What you are looking for:

Residuals vs. Fitted: points scattered randomly around the horizontal zero line, with no systematic pattern and no funnel shape.
Q-Q plot (Quantile-Quantile plot): Q-Q plot is a scatterplot comparing the quantiles of model residuals against the quantiles of a theoretical normal distribution. Points lying close to the diagonal line indicate that the residuals are approximately Gaussian.

linear-regression-residual-diagnostics with Q-Q plot and residual plot

9. Practical Tips and Best Practices

Scale your features. Gradient descent converges much faster when all features are on a similar scale. StandardScaler (zero mean, unit variance) is the standard choice. Even for the Normal Equation, scaling makes the coefficients comparable in magnitude.

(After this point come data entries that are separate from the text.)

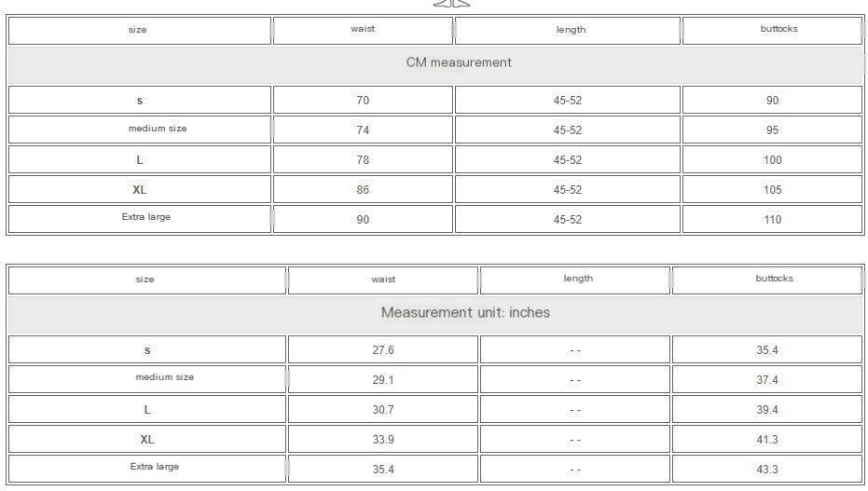Select the waist header in the CM table
This screenshot has width=868, height=491.
[x=363, y=29]
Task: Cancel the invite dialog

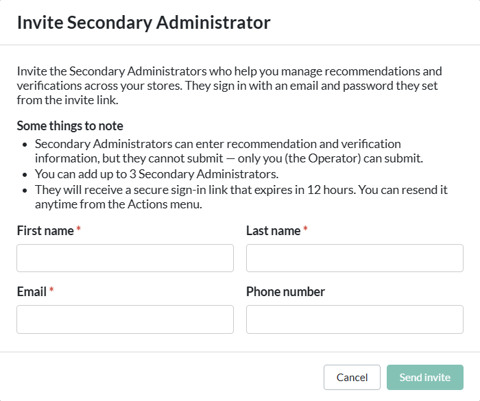Action: pos(352,377)
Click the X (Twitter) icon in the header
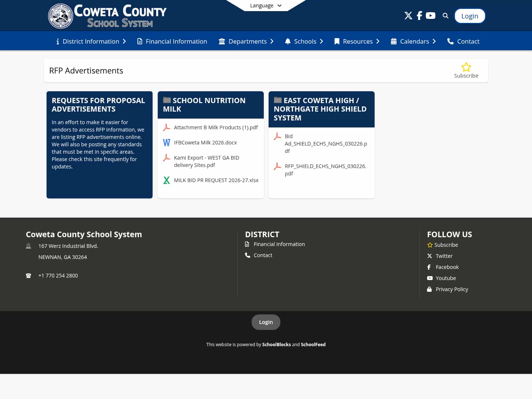The width and height of the screenshot is (532, 399). (408, 16)
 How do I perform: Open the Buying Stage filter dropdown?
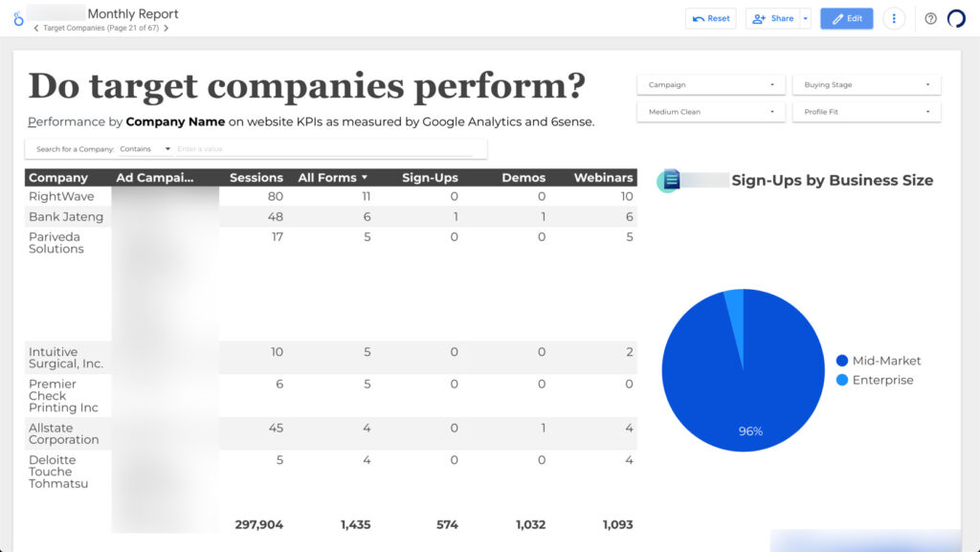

Check for multicollinearity. When two features are highly correlated (e.g., “height in cm” and “height in inches”), $\mathbf{X}^\top \mathbf{X}$ becomes near-singular, and the learned weights can be enormous and uninterpretable. The Variance Inflation Factor (VIF) is the standard diagnostic: if VIF for a feature exceeds 5–10, consider removing or combining those features.

Interpret coefficients conditionally, not causally. In a multivariate regression, the coefficient for a feature means: “holding the other included features fixed, a one-unit increase in this feature changes the prediction by this amount.” That is a conditional association, not automatically a causal effect.

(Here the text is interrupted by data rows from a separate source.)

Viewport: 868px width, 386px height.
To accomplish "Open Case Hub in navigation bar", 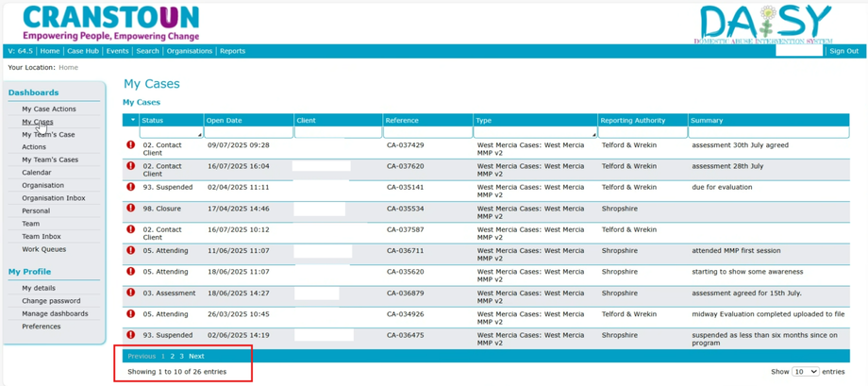I will [83, 51].
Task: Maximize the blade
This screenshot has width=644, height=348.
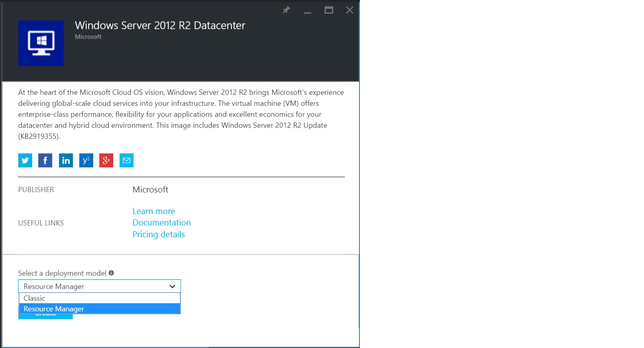Action: (x=329, y=10)
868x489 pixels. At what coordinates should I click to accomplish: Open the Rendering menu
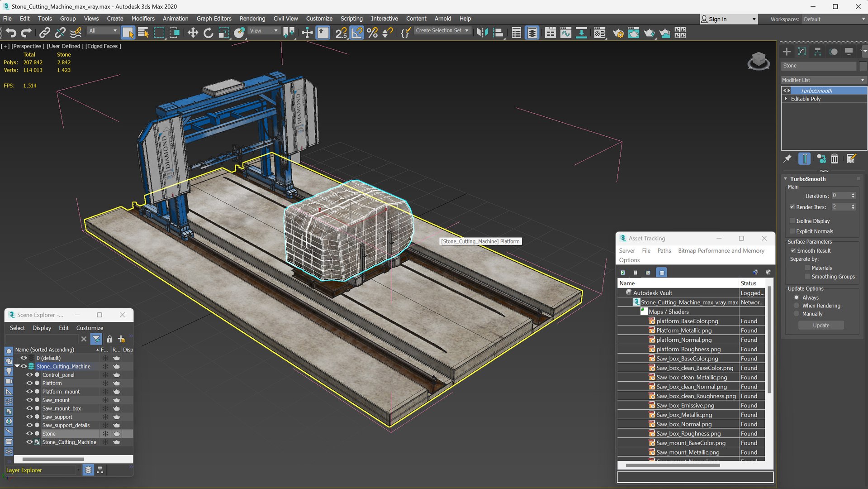tap(252, 19)
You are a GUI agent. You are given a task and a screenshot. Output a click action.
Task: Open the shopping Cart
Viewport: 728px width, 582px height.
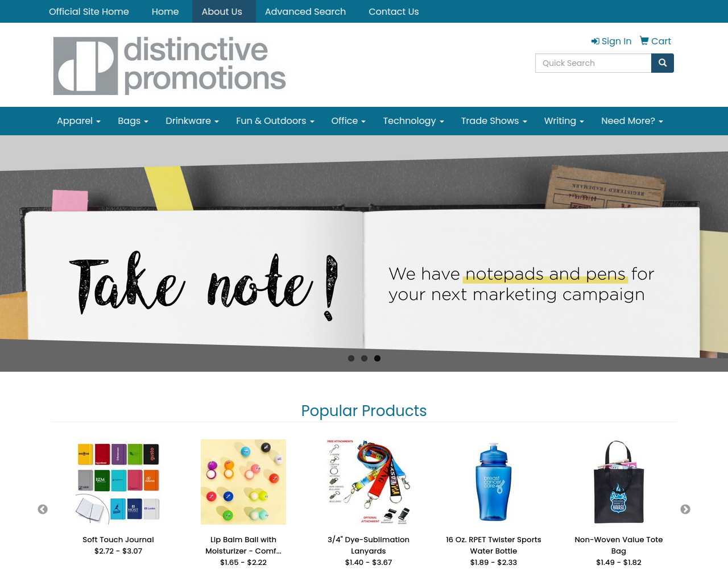(655, 41)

Regularize by default. In practice, starting with Ridge regression almost always gives better generalization than plain OLS without a meaningful cost. Use cross-validation (e.g., RidgeCV in scikit-learn) to tune $\lambda$.

Python

from sklearn.linear_model import RidgeCV

# Automatically tries 10 alpha values and picks the best via cross-validation (alpha is sklearn's name for our lambda)
ridge_cv = RidgeCV(alphas=np.logspace(-3, 3, 50), cv=5)
ridge_cv.fit(X_train_s, y_train)
print(f"Best alpha: {ridge_cv.alpha_:.4f}")

from sklearn.linear_model import RidgeCV

# Automatically tries 10 alpha values and picks the best via cross-validation (alpha is sklearn's name for our lambda)
ridge_cv = RidgeCV(alphas=np.logspace(-3, 3, 50), cv=5)
ridge_cv.fit(X_train_s, y_train)
print(f"Best alpha: {ridge_cv.alpha_:.4f}")

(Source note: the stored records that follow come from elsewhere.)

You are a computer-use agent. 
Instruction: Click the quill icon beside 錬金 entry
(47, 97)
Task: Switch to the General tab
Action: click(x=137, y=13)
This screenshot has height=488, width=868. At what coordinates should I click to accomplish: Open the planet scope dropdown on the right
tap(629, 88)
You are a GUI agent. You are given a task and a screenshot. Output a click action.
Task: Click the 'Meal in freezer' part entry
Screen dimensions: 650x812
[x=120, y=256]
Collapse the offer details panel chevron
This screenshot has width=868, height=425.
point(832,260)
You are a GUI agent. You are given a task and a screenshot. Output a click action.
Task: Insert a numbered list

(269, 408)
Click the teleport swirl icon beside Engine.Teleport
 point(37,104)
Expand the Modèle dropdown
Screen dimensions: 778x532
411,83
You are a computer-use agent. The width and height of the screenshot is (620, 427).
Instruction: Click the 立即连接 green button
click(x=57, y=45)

Use the Normal Equation for small problems, gradient descent for large ones. The cutoff is roughly $d \sim 10{,}000$ features. Above that, the matrix inversion inside the Normal Equation becomes a bottleneck.

Log-transform skewed targets. If the target variable (e.g., house prices, transaction amounts) has a heavy right-skewed distribution, fitting on $\log(y)$ and then exponentiating predictions often dramatically improves RMSE and makes the residuals more Gaussian. Remember that Adjusted $R^2$ and RMSE values are then on the log scale and must be interpreted accordingly.

Separate your scaler fit from transform. A mistake that is surprisingly common: fitting the StandardScaler on the full dataset (including the test set) before the train/test split. This introduces data leakage, where the model effectively sees statistics of the test set during training. Always fit the scaler only on training data and then only transform the test data.

A Minimal Modeling Workflow

When linear regression is used in practice, the workflow matters almost as much as the equations. A disciplined sequence looks like this:

Start with a train/validation split and a plain baseline such as predicting the mean.
Fit an OLS or Ridge model on standardized features.
Inspect residual plots before trusting the coefficients.
Compare MAE, RMSE, and $R^2$ against the baseline rather than reading them in isolation.
Only then decide whether the problem needs richer features, stronger regularization, or a non-linear model.

This order prevents a common mistake: escalating to a more complex model before checking whether the simple one failed because of data leakage, poor feature design, or a violated assumption.

When Linear Regression Is Not the Right Tool

Linear regression is a fantastic first model, but it has real limitations:

Non-linear relationships: if a scatter plot of feature vs. target shows a clear curve, consider polynomial features, tree-based models, or neural networks.
Classification targets: if the target is binary or categorical, use logistic regression or a classifier.
Highly outlier-prone data: the squared loss makes linear regression sensitive to outliers. Huber regression (a robust variant) or median-based regression can be more appropriate.
Very high-dimensional sparse data: for text features (e.g., bag-of-words with $d > 100{,}000$), sparse solvers and Lasso/Ridge are essential, and tree-based models or SVMs may outperform linear models.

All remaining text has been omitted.